WORK ITEM: Leaving out all pictures, give again each line exactly, from the start of the listing through the line that contains "remonter (690, 99)".

----

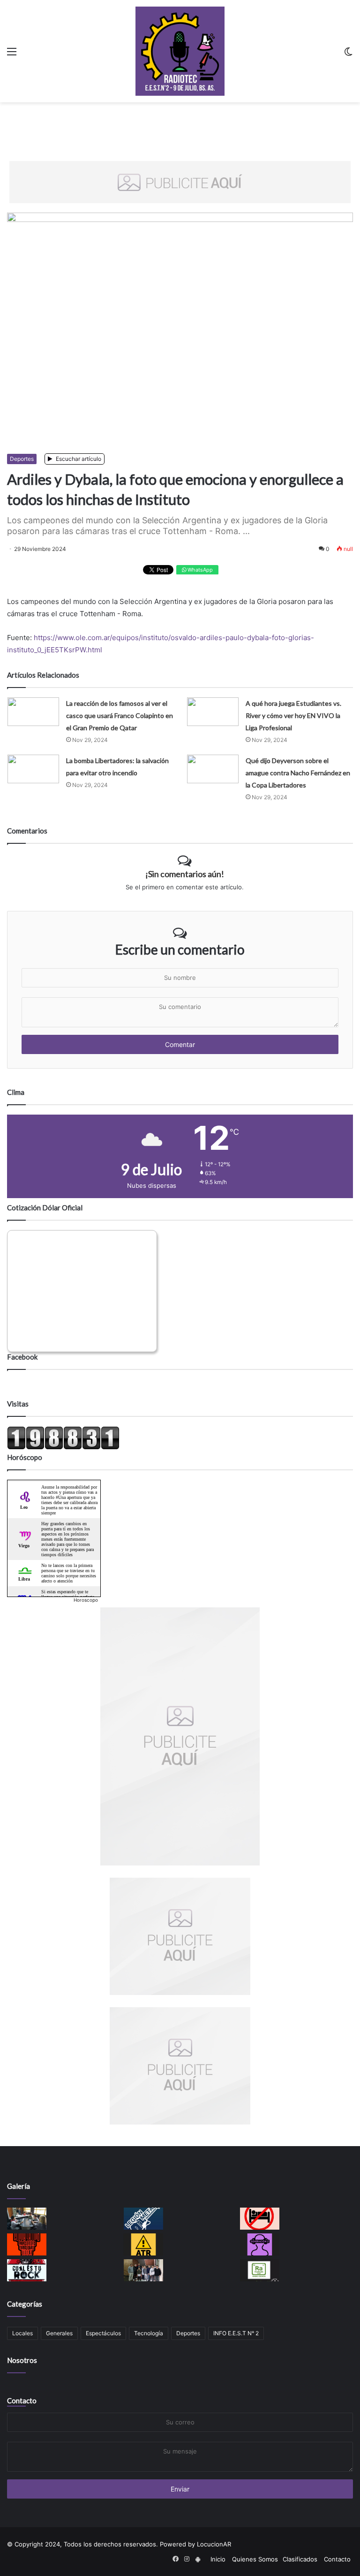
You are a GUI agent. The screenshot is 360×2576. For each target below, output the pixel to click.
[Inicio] (180, 51)
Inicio (217, 2559)
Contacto (22, 2400)
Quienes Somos (255, 2559)
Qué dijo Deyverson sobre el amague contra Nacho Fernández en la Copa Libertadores (298, 773)
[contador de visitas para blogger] (63, 1447)
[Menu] (11, 54)
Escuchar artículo (77, 458)
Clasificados (300, 2559)
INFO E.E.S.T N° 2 (236, 2333)
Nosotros (22, 2360)
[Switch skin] (348, 54)
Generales (59, 2333)
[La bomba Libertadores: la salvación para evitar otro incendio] (33, 769)
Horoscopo (86, 1600)
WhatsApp (199, 569)
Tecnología (148, 2333)
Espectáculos (103, 2333)
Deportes (22, 458)
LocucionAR (214, 2544)
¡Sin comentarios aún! (184, 874)
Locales (22, 2333)
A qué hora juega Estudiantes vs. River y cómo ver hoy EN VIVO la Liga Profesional (293, 715)
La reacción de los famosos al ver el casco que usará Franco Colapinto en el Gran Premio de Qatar (119, 715)
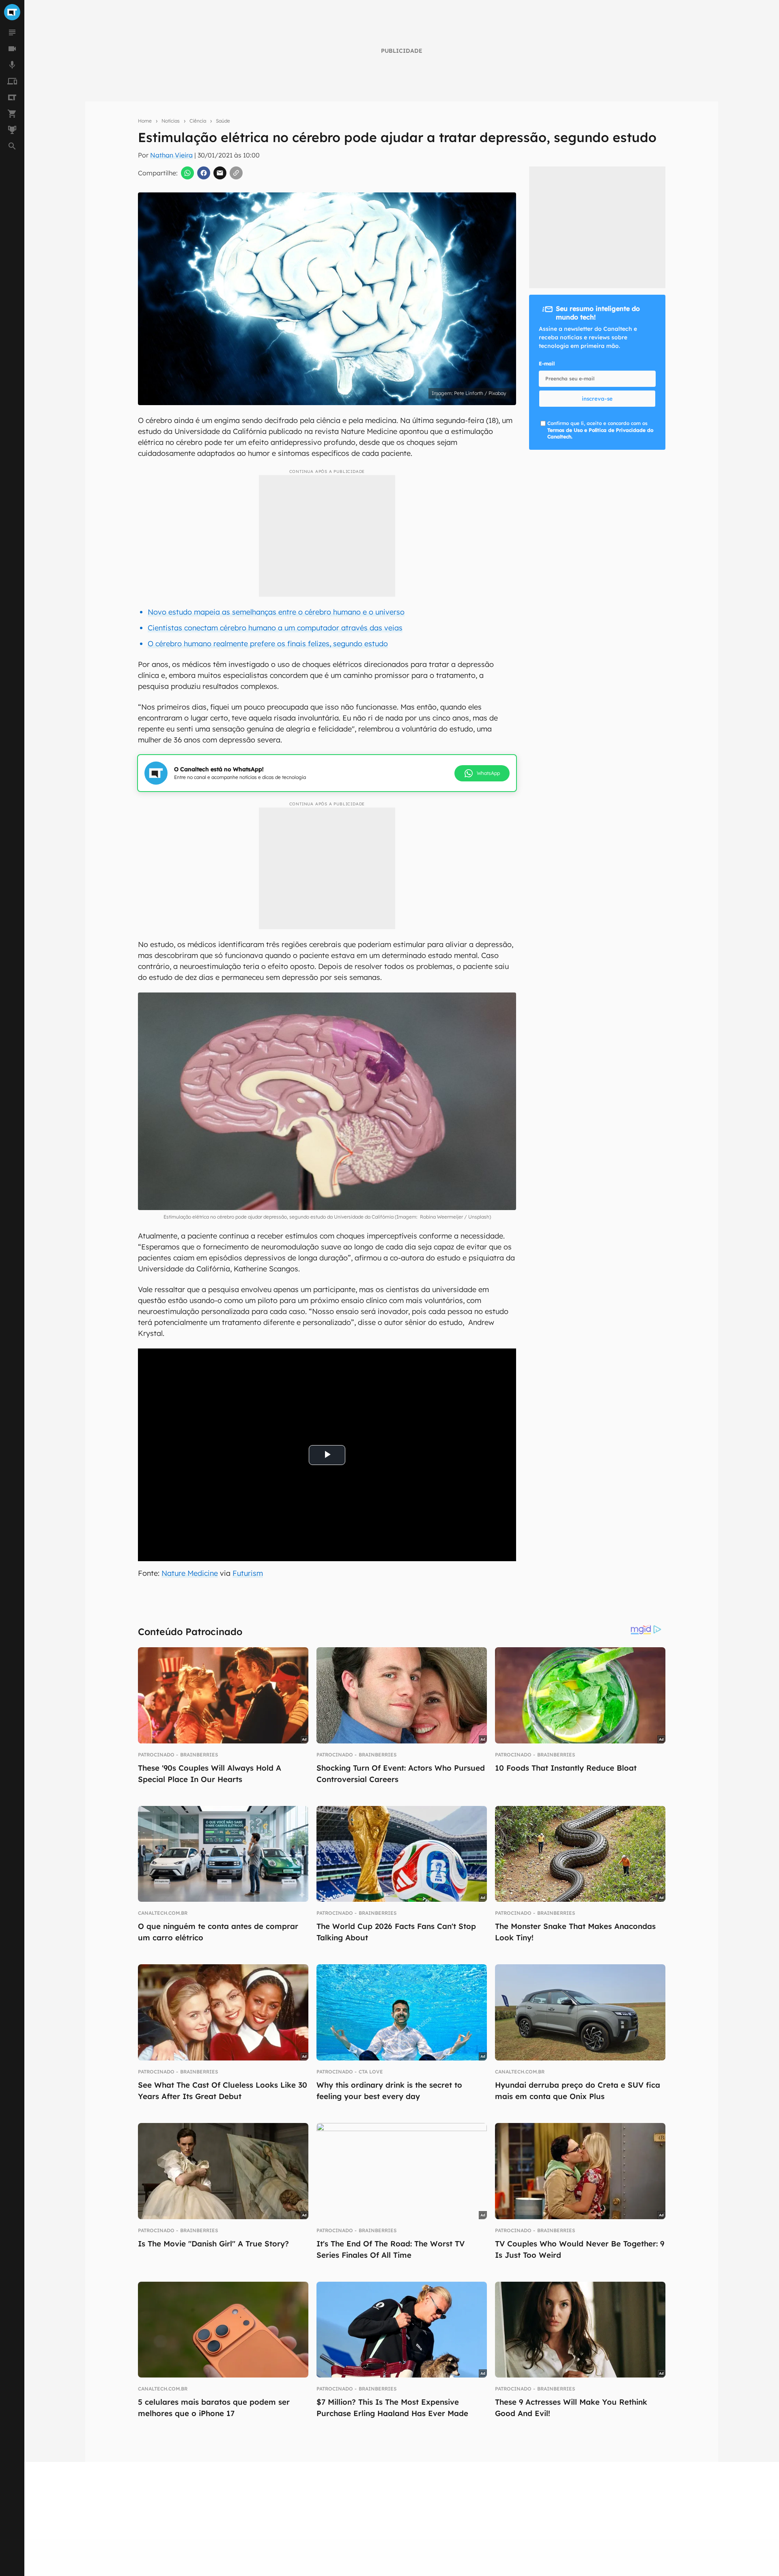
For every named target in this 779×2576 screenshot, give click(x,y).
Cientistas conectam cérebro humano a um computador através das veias (275, 627)
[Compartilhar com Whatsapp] (187, 172)
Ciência (197, 121)
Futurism (247, 1573)
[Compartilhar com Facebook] (203, 172)
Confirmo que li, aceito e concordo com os (600, 430)
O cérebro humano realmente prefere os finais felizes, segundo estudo (268, 643)
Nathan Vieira (171, 155)
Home (145, 121)
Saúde (223, 121)
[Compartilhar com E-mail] (219, 172)
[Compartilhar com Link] (236, 172)
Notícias (170, 121)
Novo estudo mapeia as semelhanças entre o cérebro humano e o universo (276, 612)
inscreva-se (597, 398)
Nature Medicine (189, 1573)
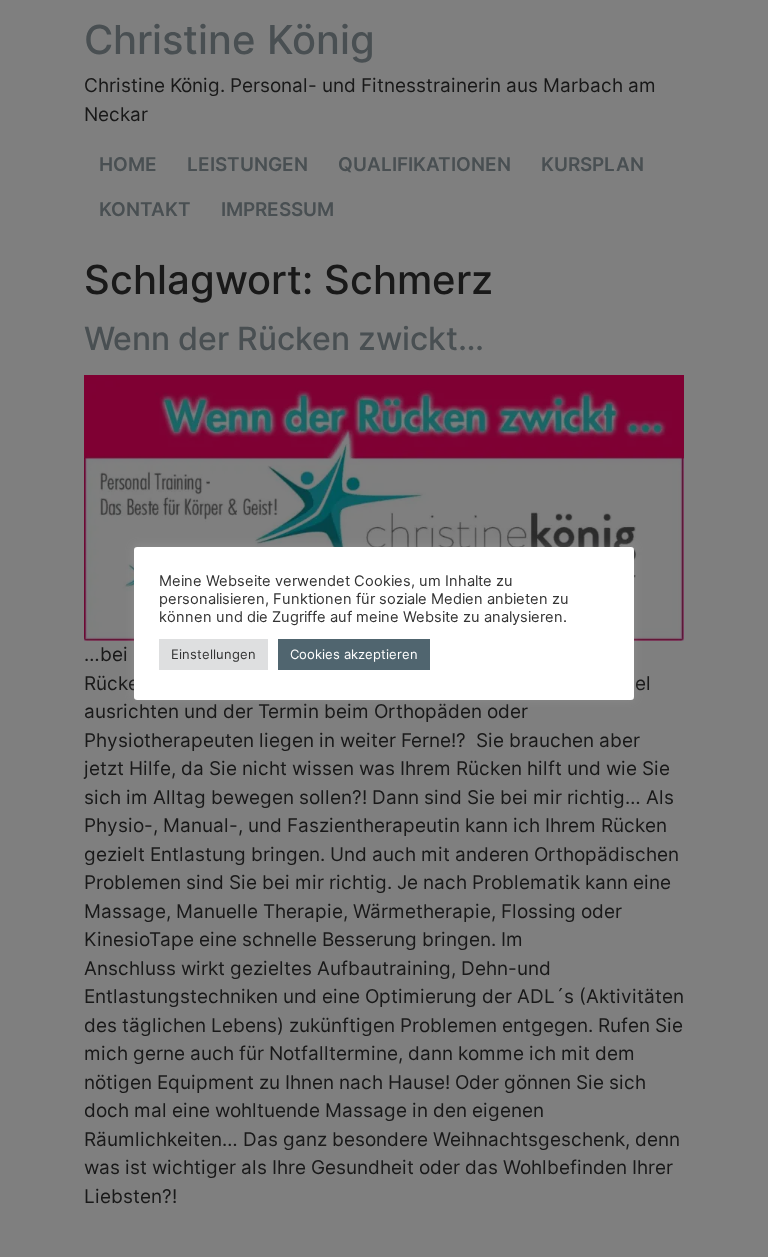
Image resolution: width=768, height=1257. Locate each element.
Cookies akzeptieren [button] (354, 654)
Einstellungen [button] (213, 654)
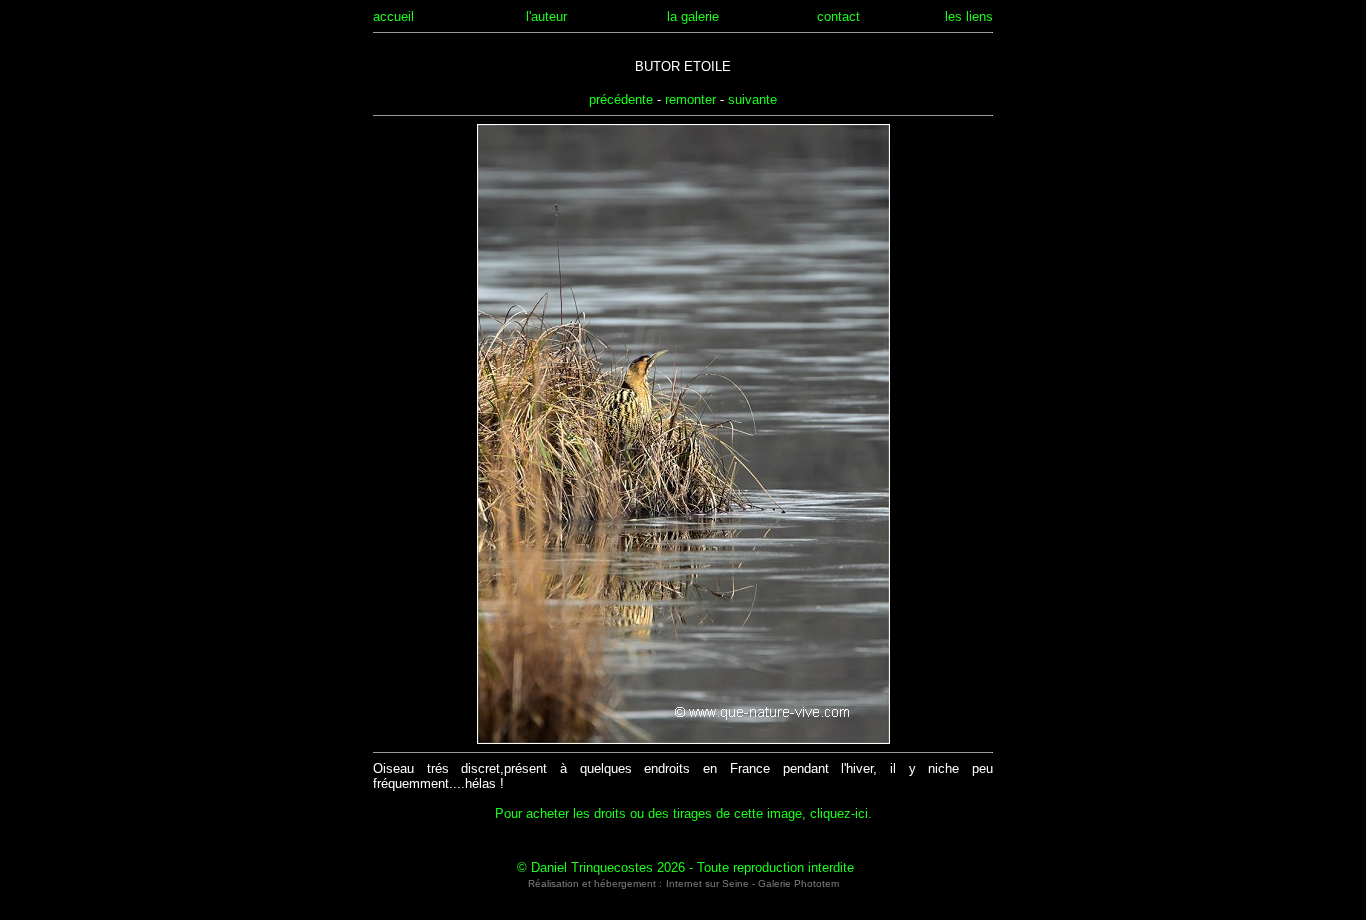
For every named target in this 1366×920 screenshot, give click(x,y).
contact (838, 16)
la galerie (693, 16)
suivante (752, 99)
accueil (393, 16)
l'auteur (546, 16)
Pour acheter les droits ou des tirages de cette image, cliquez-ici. (683, 813)
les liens (969, 16)
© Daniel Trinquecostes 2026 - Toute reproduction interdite (685, 867)
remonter (690, 99)
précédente (621, 99)
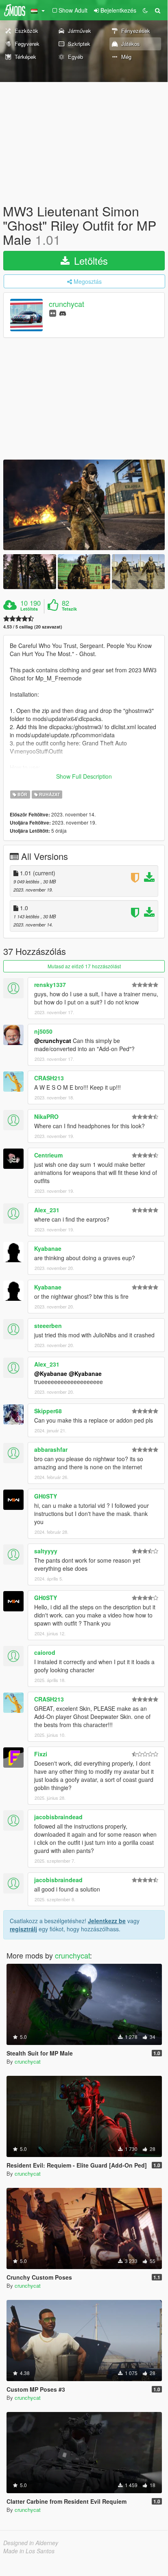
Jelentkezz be (107, 1921)
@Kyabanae (50, 1373)
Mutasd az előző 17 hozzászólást (84, 966)
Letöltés (89, 260)
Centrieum (48, 1155)
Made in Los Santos (29, 2551)
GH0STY (45, 1496)
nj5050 (43, 1031)
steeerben (48, 1325)
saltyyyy (45, 1551)
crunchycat (66, 303)
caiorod (44, 1652)
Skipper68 (48, 1411)
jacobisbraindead (58, 1817)
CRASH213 (49, 1078)
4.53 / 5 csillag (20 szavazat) (32, 626)
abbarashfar (51, 1449)
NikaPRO (46, 1116)
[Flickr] (53, 313)
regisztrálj (23, 1929)
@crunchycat (52, 1040)
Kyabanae (47, 1248)
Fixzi (40, 1754)
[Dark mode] (145, 10)
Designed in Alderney (30, 2543)
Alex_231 (46, 1210)
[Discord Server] (62, 313)
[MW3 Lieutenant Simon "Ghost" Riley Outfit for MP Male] (84, 505)
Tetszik (69, 609)
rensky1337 (50, 984)
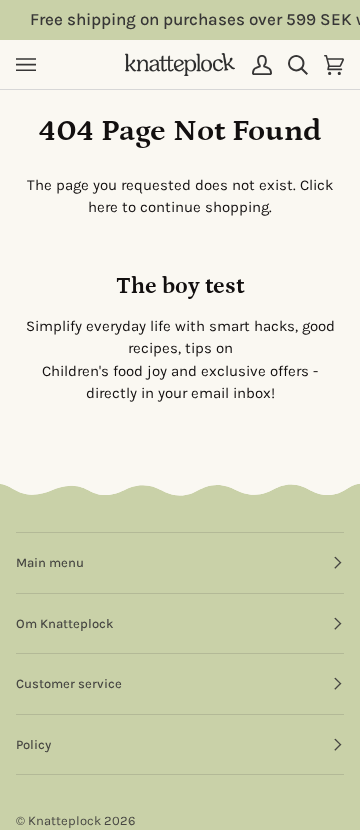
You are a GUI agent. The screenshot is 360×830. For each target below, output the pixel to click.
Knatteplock (64, 820)
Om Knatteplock (64, 623)
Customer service (69, 683)
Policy (33, 744)
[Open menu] (34, 64)
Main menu (50, 562)
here (103, 207)
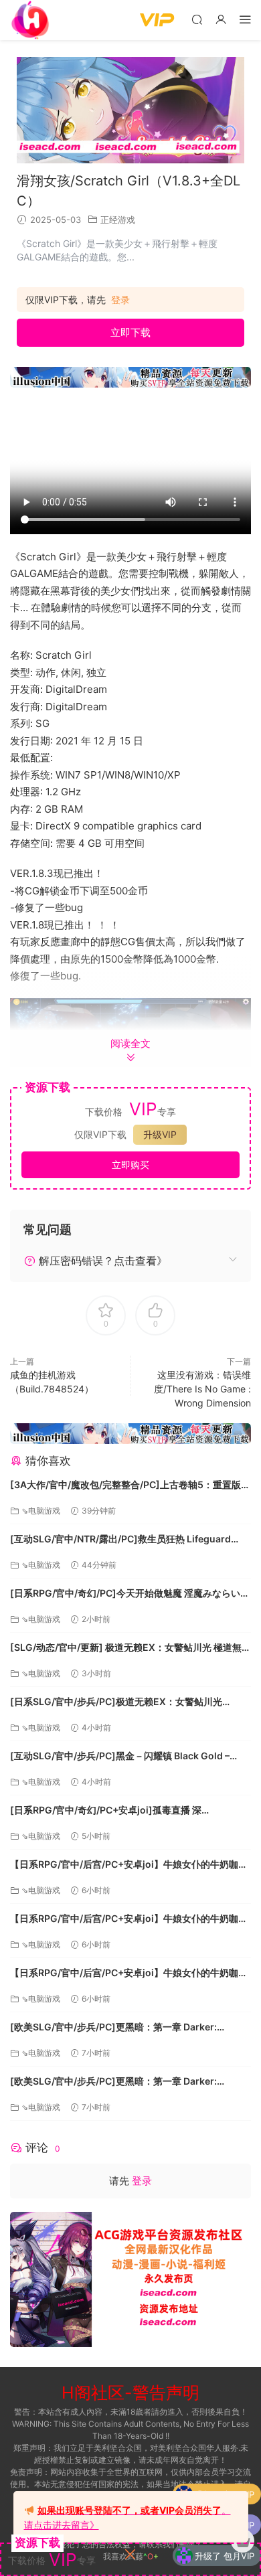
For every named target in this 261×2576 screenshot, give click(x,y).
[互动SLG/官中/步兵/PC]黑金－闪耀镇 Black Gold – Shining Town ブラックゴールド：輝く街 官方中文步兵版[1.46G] (128, 1757)
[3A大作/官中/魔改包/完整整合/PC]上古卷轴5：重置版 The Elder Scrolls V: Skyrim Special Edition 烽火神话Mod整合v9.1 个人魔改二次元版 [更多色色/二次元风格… (128, 1486)
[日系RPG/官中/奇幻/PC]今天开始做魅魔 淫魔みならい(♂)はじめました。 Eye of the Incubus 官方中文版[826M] (125, 1594)
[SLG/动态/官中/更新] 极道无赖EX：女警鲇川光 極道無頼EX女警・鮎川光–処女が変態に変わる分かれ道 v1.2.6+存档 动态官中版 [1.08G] (130, 1648)
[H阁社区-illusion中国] (30, 20)
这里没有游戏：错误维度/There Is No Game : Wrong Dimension (202, 1388)
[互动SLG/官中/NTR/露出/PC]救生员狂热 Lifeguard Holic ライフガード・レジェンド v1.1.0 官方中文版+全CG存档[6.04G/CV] (124, 1540)
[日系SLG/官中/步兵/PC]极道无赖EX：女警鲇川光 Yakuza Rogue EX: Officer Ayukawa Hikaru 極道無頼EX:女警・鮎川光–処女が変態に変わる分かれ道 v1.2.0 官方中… (129, 1703)
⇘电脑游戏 (40, 1511)
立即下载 (130, 332)
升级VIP (160, 1134)
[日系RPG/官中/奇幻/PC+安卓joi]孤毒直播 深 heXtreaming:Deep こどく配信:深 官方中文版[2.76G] (125, 1811)
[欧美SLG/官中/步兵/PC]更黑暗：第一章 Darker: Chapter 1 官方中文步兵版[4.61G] (113, 2028)
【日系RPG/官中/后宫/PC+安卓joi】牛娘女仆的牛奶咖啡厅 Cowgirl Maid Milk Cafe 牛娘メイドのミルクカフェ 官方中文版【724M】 (129, 1865)
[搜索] (197, 19)
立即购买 (130, 1164)
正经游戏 (117, 219)
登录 (120, 300)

----

ANSWER BELOW:
You are a GUI agent. The screenshot is 360×2576. For each target below, output the pixel to click.
[Inicio] (180, 51)
Inicio (217, 2559)
Contacto (22, 2400)
Quienes Somos (255, 2559)
Qué dijo Deyverson sobre el amague contra Nacho Fernández en la Copa Libertadores (298, 773)
[contador de visitas para blogger] (63, 1447)
[Menu] (11, 54)
Escuchar artículo (77, 458)
Clasificados (300, 2559)
INFO E.E.S.T N° 2 (236, 2333)
Nosotros (22, 2360)
[Switch skin] (348, 54)
Generales (59, 2333)
[La bomba Libertadores: la salvación para evitar otro incendio] (33, 769)
Horoscopo (86, 1600)
WhatsApp (199, 569)
Tecnología (148, 2333)
Espectáculos (103, 2333)
Deportes (22, 458)
LocucionAR (214, 2544)
¡Sin comentarios aún! (184, 874)
Locales (22, 2333)
A qué hora juega Estudiantes vs. River y cómo ver hoy EN VIVO la Liga Profesional (293, 715)
La reacción de los famosos al ver el casco que usará Franco Colapinto en el Gran Premio de Qatar (119, 715)
For every named target in this 779×2576 screenshot, give click(x,y).
Cientistas conectam cérebro humano a um computador através das veias (275, 627)
[Compartilhar com Whatsapp] (187, 172)
Ciência (197, 121)
Futurism (247, 1573)
[Compartilhar com Facebook] (203, 172)
Confirmo que li, aceito e concordo com os (600, 430)
O cérebro humano realmente prefere os finais felizes, segundo estudo (268, 643)
Nathan Vieira (171, 155)
Home (145, 121)
Saúde (223, 121)
[Compartilhar com E-mail] (219, 172)
[Compartilhar com Link] (236, 172)
Notícias (170, 121)
Novo estudo mapeia as semelhanças entre o cérebro humano e o universo (276, 612)
inscreva-se (597, 398)
Nature Medicine (189, 1573)
Image resolution: width=768, height=1257. Locate each element.
Cookies akzeptieren [button] (354, 654)
Einstellungen [button] (213, 654)
For every named target in this 1366×920 screenshot, give click(x,y).
contact (838, 16)
la galerie (693, 16)
suivante (752, 99)
accueil (393, 16)
l'auteur (546, 16)
Pour acheter les droits ou des tirages de cette image, cliquez-ici. (683, 813)
les liens (969, 16)
© Daniel Trinquecostes 2026 - Toute reproduction interdite (685, 867)
remonter (690, 99)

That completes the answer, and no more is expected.